A lack of cash could end the only survey dedicated to searching the southern skies for Earth-grazing comets and asteroids.
That would create a blind spot in our global view of objects that could cause significant devastation should they hit Earth.
The Siding Spring Survey uses images from the Siding Spring observatory in Australia as part of the global Catalina Sky Survey, an effort to discover and track potentially dangerous near-Earth objects. Astronomers sift through virtually identical images of the sky, looking for moving objects.
Catalina uses a range of northern hemisphere telescopes – and the Sliding Spring Survey. But in October, Catalina cut off cash to the survey due to growing costs, caused partly by changes in the exchange rate between the Australian and US dollars. That decision was “very difficult”, says Steve Larson, who heads Catalina.
Since then, the southern survey has been limping along with temporary funding from the Australian National University in Canberra, but the extension is set to expire at the end of July, says survey operator Rob McNaught.
The leftover building blocks of planets, near-Earth objects orbit the sun in highly elliptical orbits, and sometimes graze or hit Earth. Seeing an asteroid before it hits could save lives by providing time to evacuate a region. “Given the very best circumstances, you can predict an impact to 1 second and 1 kilometre,” says McNaught. “There’s no other natural disaster that you can do that for.”
But without a southern lookout, any object approaching Earth from below 30 degrees latitude would be invisible, says Tim Spahr of the International Astronomical Union’s Minor Planet Center in Cambridge, Massachusetts.
That won’t be much of a problem for massive objects like the asteroid that wiped out the dinosaurs. These are rare and astronomers estimate they have already found and are tracking 94 per cent of them via software models. The worry is asteroids about 30 metres wide, which could flatten a city.

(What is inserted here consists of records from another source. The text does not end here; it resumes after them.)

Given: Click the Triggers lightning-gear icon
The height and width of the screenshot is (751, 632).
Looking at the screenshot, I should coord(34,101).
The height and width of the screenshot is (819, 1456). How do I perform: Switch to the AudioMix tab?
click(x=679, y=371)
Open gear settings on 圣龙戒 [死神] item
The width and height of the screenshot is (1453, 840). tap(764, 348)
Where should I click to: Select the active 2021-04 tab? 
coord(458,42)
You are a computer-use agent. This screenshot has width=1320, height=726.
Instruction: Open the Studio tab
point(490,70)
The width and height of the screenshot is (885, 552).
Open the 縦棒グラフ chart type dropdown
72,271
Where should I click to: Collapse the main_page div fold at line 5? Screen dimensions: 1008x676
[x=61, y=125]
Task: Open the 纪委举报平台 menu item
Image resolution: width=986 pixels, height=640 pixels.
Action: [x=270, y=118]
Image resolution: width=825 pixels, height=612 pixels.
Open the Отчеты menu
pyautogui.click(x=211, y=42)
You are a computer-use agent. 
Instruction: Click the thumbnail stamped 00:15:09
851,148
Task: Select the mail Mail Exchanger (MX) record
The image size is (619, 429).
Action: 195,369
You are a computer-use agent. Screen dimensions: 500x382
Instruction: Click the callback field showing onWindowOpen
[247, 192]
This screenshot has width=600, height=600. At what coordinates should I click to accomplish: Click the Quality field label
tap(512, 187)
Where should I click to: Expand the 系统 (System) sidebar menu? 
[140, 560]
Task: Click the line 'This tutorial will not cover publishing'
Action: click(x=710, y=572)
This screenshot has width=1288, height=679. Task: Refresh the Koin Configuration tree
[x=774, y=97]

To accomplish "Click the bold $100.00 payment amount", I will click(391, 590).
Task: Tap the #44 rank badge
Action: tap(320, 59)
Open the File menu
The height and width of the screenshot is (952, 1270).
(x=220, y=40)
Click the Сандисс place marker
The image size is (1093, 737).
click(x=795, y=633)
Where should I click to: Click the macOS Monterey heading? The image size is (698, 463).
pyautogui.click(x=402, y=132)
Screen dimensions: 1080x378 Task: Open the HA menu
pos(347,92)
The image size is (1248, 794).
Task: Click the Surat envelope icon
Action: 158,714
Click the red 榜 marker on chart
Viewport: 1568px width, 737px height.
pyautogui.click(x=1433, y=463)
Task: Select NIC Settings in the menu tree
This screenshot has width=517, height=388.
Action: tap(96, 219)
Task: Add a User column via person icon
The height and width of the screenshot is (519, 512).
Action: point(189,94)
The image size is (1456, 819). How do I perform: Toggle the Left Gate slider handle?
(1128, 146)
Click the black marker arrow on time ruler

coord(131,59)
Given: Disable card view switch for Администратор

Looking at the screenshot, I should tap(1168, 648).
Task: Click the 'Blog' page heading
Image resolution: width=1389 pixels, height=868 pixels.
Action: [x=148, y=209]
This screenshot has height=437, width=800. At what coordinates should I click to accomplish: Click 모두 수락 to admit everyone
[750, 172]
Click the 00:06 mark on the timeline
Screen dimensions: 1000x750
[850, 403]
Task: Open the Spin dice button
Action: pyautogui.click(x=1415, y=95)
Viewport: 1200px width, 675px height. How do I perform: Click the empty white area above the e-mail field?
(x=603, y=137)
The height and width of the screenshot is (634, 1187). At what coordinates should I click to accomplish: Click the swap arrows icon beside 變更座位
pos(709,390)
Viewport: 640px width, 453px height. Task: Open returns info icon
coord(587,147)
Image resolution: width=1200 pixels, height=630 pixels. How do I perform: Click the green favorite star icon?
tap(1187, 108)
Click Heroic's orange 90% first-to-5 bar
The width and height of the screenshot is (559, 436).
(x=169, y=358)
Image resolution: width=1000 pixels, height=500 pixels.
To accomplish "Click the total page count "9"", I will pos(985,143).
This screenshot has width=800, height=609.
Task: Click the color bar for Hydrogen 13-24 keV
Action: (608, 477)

Such a hit is blamed for the Tunguska event in 1908, which levelled a 2000-square-kilometre swathe of forest in Siberia.
There are around a million of these smaller objects, making them the most likely to hit Earth, yet locations for less than 1 per cent of them are known. Without a southern telescope, “you could easily get blindsided by one of these”, says Don Yeomans, of NASA’s Near-Earth Object Program at the Jet Propulsion Laboratory in Pasadena, California. “Whether that’s a 1 per cent, 10 per cent or 20 per cent increased risk, I don’t know. But it is an increased risk.”
What’s more, as most asteroids and comets are tracked across both hemispheres, those discovered in the north could get lost without follow-up from the south. There will also be objects seen in the north that could have been spotted sooner in the south, giving more time to prepare.
McNaught estimates that the survey needs about US$180,000 per year, plus a one-off $30,000 to fix the observatory dome. “I really wish I could tell you that the chances are very good that we’ll be able to find some money, but I can’t,” says Harvey Butcher, who heads the team at Australian National University that is providing temporary funding.
If the survey shuts down, there won’t be another ground telescope capable of fulfilling its duties until the 2020s, when the Large Synoptic Survey Telescope is due to go online in Chile.
The non-profit B612 Foundation plans to build a space telescope to scan for small asteroids but it won’t launch until at least 2017. “In the interim, having one eye closed when the cost of having it open is so little seems to be penny wise and pound foolish,” says B612 co-founder Russell Schweickart, a former NASA astronaut.